====== Passage for review ======
'The Taskforce is our opportunity to change things for the better'
Mental Health Taskforce News
Today the Mental Health Taskforce publishes its recommendations for the future of mental healthcare in England. Rethink Mental Illness has been part of the taskforce, putting forward the views of people affected by mental illness and their carers. Brian Dow, our director of external affairs, explains what the taskforce is and how it could make a difference.
There’s a little joke we share in the office: “mental health; there’s a lot to get your head around”. Like all the best jokes (which I’m not claiming this is) there’s a large kernel of truth at its core. When discussing about mental health provision, it is incredibly easy to get bogged down in the complexities of funding, data, outcome measures (or their absence), cuts, waiting times and a lot of associated health jargon. But since joining Rethink Mental Illness, the thing that I have heard time and again is actually refreshingly straightforward. All people with a serious mental illness are asking for is the same level of quality treatment they would receive for a serious physical illness.
For many decades the treatment of mental health in the UK has lagged far behind the care and support available for physical health. Despite affecting one in four people and being both the largest single cost across the NHS and the most common reason for days lost from work, mental health has been neglected, to the detriment of those who live with and care for those affected.
====== Information supplied ======
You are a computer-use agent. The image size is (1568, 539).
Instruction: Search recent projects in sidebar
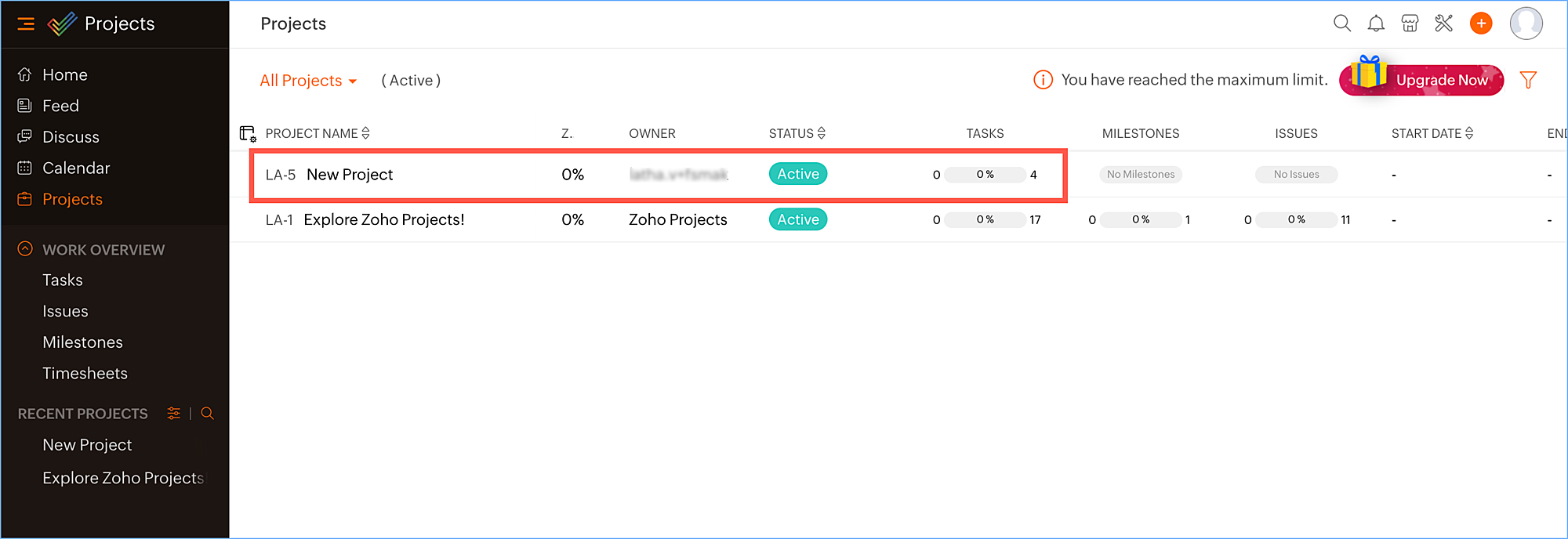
======
§ **Tasks**
1. According to the post on the Mental Health Taskforce, what are all people with a serious mental illness asking for?
2. Carry on the Mental Health Taskforce post from its final sentence.

§ **Numbered responses**
1. The same level of quality treatment they would receive for a serious physical illness.

2.
Just this week I heard from a 20-year-old supporter called Tom who has been diagnosed with depression and a personality disorder. Over the years he has made several attempts on his life. The first time it happened, his mother Rebecca took him to A&E, only to be told there was nowhere for him to stay. The solution for this common health problem? She was told to drive her son the 110-mile-journey from Norwich to London, to the nearest bed.
That wouldn’t have happened if Tom was having a stroke or a heart attack.
It is an entirely unacceptable state of affairs and is of course a long way short of the “parity” that is often talked about between mental and physical health. This week, however, has seen the publication of a new Five Year Strategy that marks a hugely significant moment in the potential transformation of care for the millions of people who live with mental illness every day.
These recommendations are from the independent Mental Health Taskforce which was set up in March 2015 by NHS England, the body responsible for the delivery of the NHS on behalf of the Government.
This ambitious blueprint had input from health and social care leaders, professional bodies, charities, and those with first hand experience of mental illness. With our partners Mind, we gathered evidence from over 20,000 people into the Taskforce and once again, what we heard loud and clear was a need for services that would provide the same quality care and support that would be there for a physical health issue.
This is now the chance to make a reality of that hope.
It is a meaty and powerful document and makes, rightly, a number of recommendations of the various players across the sector – necessary if we are to have the quantum leap forward that is required. There is much in it that will be of comfort to people like Tom and Rebecca.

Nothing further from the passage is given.